Conference Agenda

The integrated simulation and optimization of various energy sectors - electricity, gas, heat, and transportation - will significantly advance Germany's energy system development, particularly at the regional level.

We introduce a time-expanded holistic optimization model for sector coupling, aimed at minimizing operational expenditures through strategies such as bidirectional electric vehicle charging and optimal control of heat pumps and electrolyzers. To address scalability challenges, we employ the rolling horizon approach as a decomposition method and primal heuristic, demonstrating its effectiveness in optimizing complex energy systems.

Through a case study using the example of the county Bayreuth as part of the research project 'ESM-Regio', we showcase the substantial potential of sector coupling in achieving Germany's 2045 renewable energy targets.

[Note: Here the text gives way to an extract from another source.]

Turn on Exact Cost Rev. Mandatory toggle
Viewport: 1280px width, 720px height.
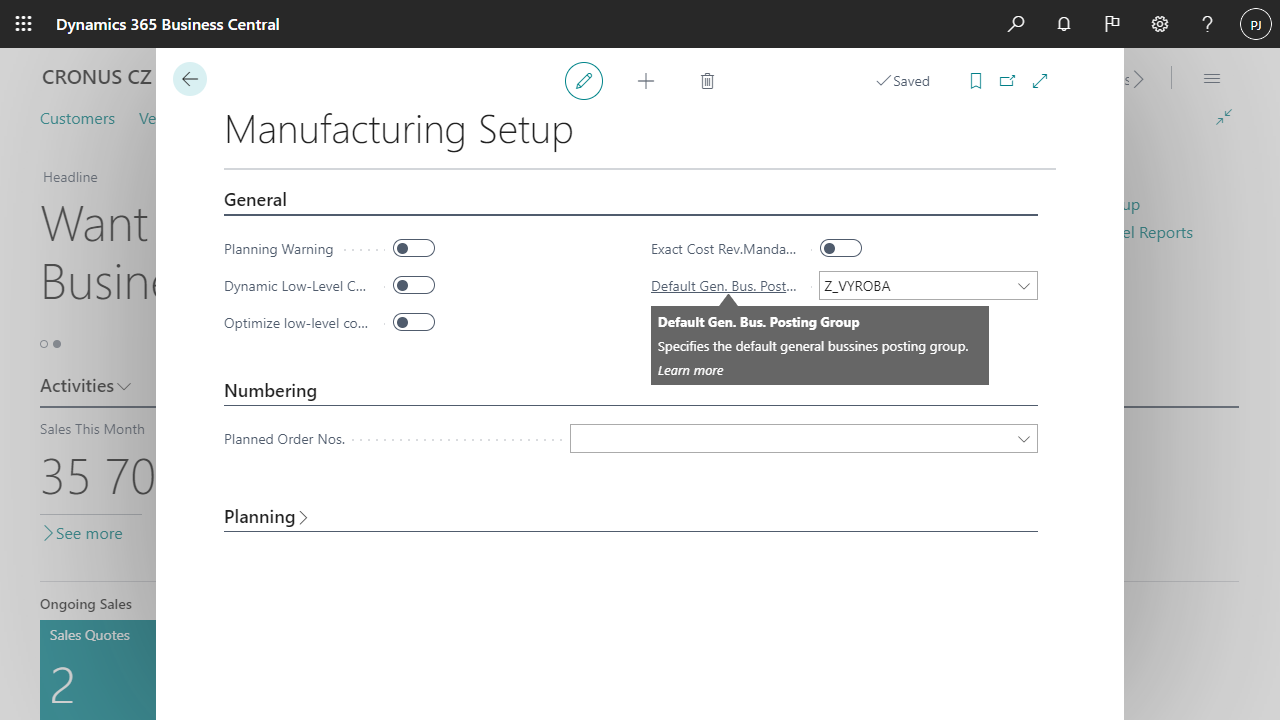coord(841,248)
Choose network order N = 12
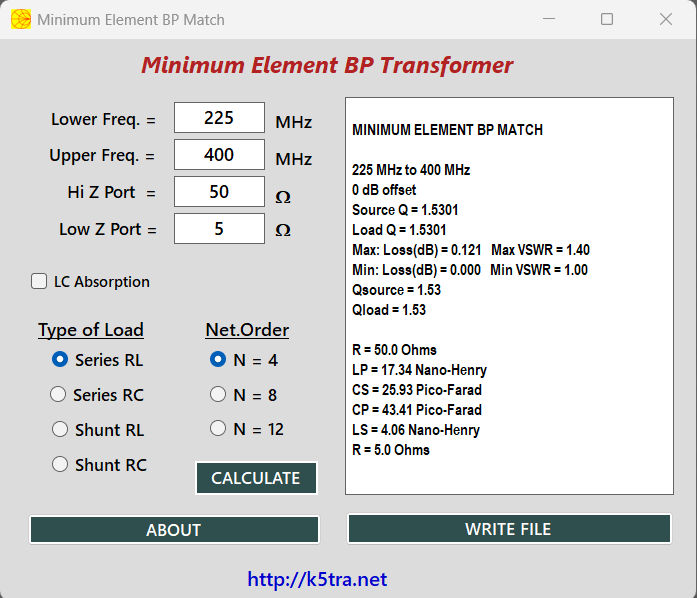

In future energy systems, flexible resources will play a key role. Especially the increasing flexible demand in home energy systems will present challenges for the distribution grid, but it will also provide opportunities to manage problems like grid congestions. In this work, a flexibility band is defined which gives information about the load flexibility of households, which can be used by higher-level actors like grid operators or energy aggregators. The basis is given by a load trajectory of a household without external influences, which accounts for the habitants’ different needs like room heating or charging of electric vehicles. A grid operator or aggregator can influence the household to change its planned load trajectory by providing an external signal, e.g. a direct intervention or a price signal. With the flexibility band, the maximum possible deviation between the reference and other load trajectories is determined which avoids compromising the habitants’ comfort. Consequently, the provider of the external signal can anticipate the respective effect. While previous studies of flexibility bands rely on the exchange of state information from both, household and grid operator, here the goal is to reduce the interaction that is required by providing a corridor in which all trajectories are feasible for the home energy system. To achieve this aim, a MILP modelling concept is presented which allows to calculate the flexibility band. First results and present and future challenges are discussed as well.

With rising sales of electric vehicles and increasing renewable energy generation, the existing electricity grid faces challenges from both the supply and demand sides. Increased renewable energy generation leads to higher volatility in production, resulting in a greater need for balancing energy. Moreover, the growing number of electric vehicles on the roads increases the demand for power, especially for fast charging at public stations.

Vehicle-to-grid (V2G) is a promising concept that intelligently manages the charging processes of electric vehicles to benefit the grid and support the integration of higher levels of volatile renewable energy. Part of the grid-connected battery capacity could be offered to the balancing energy market. To facilitate this, vehicle owners might use an aggregator service to simplify market access. This aggregator not only supplies charging stations with power sourced from the general electricity markets but also sells storage capacity and the potential to feed energy back into the grid in the balancing energy market, thus acting on different energy markets.

The aggregator aims to optimise its operation under given market conditions. This work presents an approach for integrating a vehicle-to-grid aggregator into energy market complementarity models as a market-coupling entity. In addition, a preliminary study on how market equilibria are affected under these circumstances is provided.